Research Summary – Tracy Young-Pearse, PhD

Alzheimer’s disease (AD) is a neurodegenerative disorder characterized by dysfunction and deterioration of neurons resulting in loss of memory and progressive cognitive decline. Current treatments are aimed only at symptom management. Two barriers to effective therapeutic development include: 1) a lack of understanding of the root causes of AD in different individuals and 2) a need to identify molecular pathways involved in cognitive decline and AD that can be targeted for therapeutic intervention. We are using induced pluripotent stem cell (iPSC) technology coupled to comprehensive studies of patient populations to understand the cellular and molecular mechanisms underlying AD in an effort to break down these barriers.

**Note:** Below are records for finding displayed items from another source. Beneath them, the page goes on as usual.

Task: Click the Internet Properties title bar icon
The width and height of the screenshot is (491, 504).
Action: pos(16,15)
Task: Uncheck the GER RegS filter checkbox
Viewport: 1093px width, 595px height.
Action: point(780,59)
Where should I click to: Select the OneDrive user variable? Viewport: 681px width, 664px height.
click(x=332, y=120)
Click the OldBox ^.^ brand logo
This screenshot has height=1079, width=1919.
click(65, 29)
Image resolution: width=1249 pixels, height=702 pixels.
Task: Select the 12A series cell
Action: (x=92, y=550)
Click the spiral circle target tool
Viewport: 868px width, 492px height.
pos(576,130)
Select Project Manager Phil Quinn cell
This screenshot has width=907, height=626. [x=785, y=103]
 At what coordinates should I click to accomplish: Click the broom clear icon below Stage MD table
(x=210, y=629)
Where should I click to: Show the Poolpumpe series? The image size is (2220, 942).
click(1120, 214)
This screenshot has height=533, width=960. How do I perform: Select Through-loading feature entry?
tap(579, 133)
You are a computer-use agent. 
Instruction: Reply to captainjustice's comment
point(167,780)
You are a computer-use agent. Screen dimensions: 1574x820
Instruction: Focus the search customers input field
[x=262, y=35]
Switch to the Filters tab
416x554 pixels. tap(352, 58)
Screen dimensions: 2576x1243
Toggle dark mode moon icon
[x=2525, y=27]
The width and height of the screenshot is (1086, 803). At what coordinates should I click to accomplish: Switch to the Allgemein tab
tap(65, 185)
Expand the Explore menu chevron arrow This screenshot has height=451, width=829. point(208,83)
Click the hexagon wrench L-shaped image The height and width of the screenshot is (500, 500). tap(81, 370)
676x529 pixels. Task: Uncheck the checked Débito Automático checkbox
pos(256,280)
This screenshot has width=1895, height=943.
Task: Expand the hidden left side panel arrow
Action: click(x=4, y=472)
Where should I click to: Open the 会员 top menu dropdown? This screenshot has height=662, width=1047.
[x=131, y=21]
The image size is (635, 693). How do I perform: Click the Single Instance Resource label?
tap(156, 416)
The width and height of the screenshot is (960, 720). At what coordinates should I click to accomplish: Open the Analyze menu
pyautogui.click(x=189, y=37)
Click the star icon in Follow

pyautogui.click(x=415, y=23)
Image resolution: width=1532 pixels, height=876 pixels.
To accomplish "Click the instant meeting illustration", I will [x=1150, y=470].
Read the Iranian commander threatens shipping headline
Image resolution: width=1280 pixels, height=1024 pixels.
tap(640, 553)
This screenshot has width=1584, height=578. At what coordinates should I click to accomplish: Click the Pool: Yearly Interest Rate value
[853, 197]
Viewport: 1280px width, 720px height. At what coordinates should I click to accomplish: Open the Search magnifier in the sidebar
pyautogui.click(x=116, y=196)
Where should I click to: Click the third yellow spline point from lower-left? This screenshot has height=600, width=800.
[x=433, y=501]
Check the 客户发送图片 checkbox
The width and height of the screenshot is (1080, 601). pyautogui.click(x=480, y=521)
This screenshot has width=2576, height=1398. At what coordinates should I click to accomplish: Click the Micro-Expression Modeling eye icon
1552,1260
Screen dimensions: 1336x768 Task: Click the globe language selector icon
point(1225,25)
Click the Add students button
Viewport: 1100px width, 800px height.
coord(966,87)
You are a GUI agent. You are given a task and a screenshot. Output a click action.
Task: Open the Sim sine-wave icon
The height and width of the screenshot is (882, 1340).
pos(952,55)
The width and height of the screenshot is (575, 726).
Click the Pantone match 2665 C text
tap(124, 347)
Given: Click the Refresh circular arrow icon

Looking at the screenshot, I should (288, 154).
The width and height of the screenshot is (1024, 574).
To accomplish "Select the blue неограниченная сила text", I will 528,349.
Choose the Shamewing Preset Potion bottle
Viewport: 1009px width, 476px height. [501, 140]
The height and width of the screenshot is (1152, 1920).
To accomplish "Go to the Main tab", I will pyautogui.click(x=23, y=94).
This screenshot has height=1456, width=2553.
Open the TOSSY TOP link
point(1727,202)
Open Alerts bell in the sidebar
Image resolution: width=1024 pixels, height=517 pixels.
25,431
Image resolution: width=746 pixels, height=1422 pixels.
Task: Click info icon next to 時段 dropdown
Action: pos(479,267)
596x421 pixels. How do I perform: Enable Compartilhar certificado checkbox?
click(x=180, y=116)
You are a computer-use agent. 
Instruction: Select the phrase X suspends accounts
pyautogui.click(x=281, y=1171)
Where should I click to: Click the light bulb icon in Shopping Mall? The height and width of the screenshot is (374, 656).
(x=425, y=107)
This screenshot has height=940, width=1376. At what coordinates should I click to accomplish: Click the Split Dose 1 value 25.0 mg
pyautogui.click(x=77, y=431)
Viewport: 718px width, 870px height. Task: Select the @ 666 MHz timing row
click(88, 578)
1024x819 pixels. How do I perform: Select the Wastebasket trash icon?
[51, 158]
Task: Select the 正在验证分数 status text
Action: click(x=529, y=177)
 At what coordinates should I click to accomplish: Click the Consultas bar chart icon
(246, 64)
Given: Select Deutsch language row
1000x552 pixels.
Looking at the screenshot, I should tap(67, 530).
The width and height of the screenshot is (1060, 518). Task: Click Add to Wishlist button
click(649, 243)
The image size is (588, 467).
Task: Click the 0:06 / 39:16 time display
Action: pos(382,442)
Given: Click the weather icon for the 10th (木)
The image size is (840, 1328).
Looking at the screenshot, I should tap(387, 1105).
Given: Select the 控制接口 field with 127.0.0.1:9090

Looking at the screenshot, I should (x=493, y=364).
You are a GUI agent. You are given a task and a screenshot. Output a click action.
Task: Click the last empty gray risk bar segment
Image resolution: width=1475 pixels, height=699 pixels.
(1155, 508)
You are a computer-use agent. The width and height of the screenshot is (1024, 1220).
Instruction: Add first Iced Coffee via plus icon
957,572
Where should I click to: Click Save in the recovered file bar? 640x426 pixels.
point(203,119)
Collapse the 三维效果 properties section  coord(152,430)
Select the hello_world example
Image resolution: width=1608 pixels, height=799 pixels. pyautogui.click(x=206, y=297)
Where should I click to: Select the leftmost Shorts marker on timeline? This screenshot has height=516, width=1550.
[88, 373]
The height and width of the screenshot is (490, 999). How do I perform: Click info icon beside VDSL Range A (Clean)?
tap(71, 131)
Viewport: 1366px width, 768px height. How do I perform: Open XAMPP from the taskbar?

We have made induced pluripotent stem cell lines from blood samples from 50 different people – some of whom had dramatic cognitive decline with age and developed AD and others who lived to be beyond the age of 90 with perfect cognition and no AD pathology in their brain. These stem cell lines are defined by two important qualities: 1) they are “immortalized,” meaning that they divide and self-renew giving us an unlimited supply of these cells and 2) they are “pluripotent,” meaning that they have the potential to become any type of cell in the body. We are now turning these stem cells into “mini-brains” in a dish, where we are investigating how the genetics of these different individuals contributed to their risk for neurological diseases such as Alzheimer’s disease. The ultimate, long term (5-year) goal is to use this system to develop algorithms that will both predict Alzheimer’s disease and determine the underlying cause of Alzheimer’s in different individuals. The development of such algorithms would be groundbreaking, and transform the manner in which we conceptualize therapeutic development for neurological disease.